En el postergado barrio La Cerámica de la zona noroeste de Rosario existe un oasis natural que es refugio y reparo para sus vecinxs: la huerta de la Feli. Allí hay más de mil variedades de plantas, muchas medicinales, que Feliza Valenzuela Ortigoza sembró antes de morir, luego de contraer covid en el 2020. Una de sus hijas continúa con la tarea de sostener la huerta, junto a un grupo de mujeres que son sostén y comunidad para un espacio vital en el barrio. Mientras la violencia se empecina en ganar territorio, allí mismo, la vida se reproduce cosechando esperanzas.
Fotos: Mariana Terrile
– Mami no te preocupes, yo te voy ayudar con la huerta, vamos a ir juntas, vamos a salir adelante.
Laura Ortigoza está sentada junto a la cama de su mamá en una de las habitaciones del Sanatorio Plaza. Octubre de 2020. La pandemia por covid 19 se encuentra en su pico más extremo. Feliza, a sus 81 años, parece superar lo peor del virus pero lo que no logra despejar de su cabeza es la preocupación por el estado de la huerta. ¿Cómo estarán las plantas, la tierra, las flores?, se pregunta mientras espera ansiosa el día del alta médica. A su alrededor, la situación sanitaria es crítica.

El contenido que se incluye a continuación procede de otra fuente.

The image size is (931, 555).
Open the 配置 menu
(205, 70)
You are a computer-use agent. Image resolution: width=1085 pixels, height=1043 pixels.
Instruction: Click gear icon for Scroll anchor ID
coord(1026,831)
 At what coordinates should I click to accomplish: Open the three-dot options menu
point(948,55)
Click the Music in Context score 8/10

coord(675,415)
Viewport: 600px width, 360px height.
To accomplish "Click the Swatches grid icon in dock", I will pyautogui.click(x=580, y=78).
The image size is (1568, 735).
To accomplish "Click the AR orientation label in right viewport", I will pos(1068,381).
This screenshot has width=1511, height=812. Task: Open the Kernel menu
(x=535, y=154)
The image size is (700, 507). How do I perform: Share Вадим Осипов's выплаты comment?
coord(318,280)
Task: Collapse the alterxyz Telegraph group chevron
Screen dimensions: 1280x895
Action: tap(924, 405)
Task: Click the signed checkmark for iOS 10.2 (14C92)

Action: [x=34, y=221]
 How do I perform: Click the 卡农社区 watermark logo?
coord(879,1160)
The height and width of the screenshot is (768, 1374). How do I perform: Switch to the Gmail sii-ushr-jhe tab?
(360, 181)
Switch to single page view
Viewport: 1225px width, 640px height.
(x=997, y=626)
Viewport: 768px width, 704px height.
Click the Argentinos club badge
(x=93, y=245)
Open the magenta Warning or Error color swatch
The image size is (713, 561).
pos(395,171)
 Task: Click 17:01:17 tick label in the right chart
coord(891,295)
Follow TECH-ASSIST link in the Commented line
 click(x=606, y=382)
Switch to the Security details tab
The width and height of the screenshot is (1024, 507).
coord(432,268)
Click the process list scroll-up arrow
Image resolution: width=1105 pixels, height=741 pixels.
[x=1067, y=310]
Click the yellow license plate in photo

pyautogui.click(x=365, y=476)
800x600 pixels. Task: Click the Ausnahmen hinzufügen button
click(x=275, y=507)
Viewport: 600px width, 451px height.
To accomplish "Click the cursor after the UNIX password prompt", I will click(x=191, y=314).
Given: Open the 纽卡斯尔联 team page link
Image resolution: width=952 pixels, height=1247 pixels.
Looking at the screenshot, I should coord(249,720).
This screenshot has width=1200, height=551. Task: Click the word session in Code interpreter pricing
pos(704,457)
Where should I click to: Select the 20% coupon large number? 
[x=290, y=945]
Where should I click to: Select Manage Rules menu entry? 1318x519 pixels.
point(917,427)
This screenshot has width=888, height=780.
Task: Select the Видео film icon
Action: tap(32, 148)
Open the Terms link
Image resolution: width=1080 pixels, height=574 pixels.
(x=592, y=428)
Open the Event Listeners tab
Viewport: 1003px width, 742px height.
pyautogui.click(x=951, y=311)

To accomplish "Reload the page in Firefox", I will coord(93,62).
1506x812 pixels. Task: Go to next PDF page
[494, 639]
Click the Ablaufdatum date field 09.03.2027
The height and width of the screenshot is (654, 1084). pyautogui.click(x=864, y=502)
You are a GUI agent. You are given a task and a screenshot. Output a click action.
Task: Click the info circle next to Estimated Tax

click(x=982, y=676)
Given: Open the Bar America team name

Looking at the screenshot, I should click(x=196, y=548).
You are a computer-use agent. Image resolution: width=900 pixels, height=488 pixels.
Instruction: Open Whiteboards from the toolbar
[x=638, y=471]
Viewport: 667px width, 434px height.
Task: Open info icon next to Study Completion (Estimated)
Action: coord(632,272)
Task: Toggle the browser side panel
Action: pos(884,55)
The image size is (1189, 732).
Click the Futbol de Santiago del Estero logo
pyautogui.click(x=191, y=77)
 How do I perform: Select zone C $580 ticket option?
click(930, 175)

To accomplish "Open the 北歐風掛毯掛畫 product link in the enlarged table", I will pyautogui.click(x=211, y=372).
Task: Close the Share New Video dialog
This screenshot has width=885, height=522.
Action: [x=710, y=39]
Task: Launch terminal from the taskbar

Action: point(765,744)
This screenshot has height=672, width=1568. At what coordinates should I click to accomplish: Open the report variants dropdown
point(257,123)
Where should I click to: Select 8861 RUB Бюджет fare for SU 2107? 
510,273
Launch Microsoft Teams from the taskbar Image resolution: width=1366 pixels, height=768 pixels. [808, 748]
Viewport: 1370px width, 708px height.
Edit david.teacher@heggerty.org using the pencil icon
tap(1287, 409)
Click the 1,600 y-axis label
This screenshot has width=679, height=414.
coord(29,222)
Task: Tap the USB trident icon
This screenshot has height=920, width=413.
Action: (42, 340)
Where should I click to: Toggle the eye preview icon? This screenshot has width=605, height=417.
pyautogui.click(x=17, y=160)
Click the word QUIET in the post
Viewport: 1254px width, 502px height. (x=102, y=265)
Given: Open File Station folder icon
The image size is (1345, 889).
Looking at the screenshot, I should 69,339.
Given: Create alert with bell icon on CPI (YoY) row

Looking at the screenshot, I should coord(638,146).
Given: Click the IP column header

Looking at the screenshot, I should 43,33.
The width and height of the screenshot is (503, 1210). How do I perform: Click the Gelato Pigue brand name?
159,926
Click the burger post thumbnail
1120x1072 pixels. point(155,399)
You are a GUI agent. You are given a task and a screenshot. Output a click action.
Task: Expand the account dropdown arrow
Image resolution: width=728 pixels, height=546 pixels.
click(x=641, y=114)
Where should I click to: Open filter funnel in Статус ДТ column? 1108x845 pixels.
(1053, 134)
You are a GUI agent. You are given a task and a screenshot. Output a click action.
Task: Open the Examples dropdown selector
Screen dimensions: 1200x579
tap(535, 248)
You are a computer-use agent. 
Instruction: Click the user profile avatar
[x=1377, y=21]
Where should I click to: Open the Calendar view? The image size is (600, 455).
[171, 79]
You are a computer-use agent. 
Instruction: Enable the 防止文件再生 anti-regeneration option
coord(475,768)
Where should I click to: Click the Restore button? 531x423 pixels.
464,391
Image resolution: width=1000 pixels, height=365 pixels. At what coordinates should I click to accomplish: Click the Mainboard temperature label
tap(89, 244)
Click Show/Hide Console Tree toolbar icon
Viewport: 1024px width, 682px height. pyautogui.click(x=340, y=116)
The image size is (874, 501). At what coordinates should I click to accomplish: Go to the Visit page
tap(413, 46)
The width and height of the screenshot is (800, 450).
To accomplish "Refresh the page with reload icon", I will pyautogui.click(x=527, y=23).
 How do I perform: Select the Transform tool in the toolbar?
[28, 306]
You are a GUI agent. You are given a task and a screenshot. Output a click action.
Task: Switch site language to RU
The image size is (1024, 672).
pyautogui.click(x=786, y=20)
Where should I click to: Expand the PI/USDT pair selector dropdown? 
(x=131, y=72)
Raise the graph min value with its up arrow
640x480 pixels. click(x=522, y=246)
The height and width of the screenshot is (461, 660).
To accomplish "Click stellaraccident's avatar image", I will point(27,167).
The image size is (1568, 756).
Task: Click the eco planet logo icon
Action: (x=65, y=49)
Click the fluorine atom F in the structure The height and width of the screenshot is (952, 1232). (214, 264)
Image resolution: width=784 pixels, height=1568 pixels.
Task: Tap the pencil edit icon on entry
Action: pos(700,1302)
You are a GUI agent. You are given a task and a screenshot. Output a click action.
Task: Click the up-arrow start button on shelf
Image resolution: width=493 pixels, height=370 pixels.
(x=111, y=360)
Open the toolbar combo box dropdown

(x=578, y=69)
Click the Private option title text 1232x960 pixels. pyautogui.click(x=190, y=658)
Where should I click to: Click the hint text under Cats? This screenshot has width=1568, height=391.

El aislamiento obligatorio impidió continuar con el trabajo diario y a destajo que Feliza lleva adelante desde hace más de 15 años en ese lugar que ella misma fundó en el corazón de barrio La Cerámica, zona noroeste de Rosario. Un pulmón verde que es refugio y reparo. Un terreno abandonado que Feliza Valenzuela Ortigoza, nacida en Goya en 1937, transformó en una de las huertas orgánicas autogestionadas y más biodiversas que existen en Rosario. En ese territorio calado por el desamparo estatal, ella supo sembrar un paraíso natural con sus propias manos.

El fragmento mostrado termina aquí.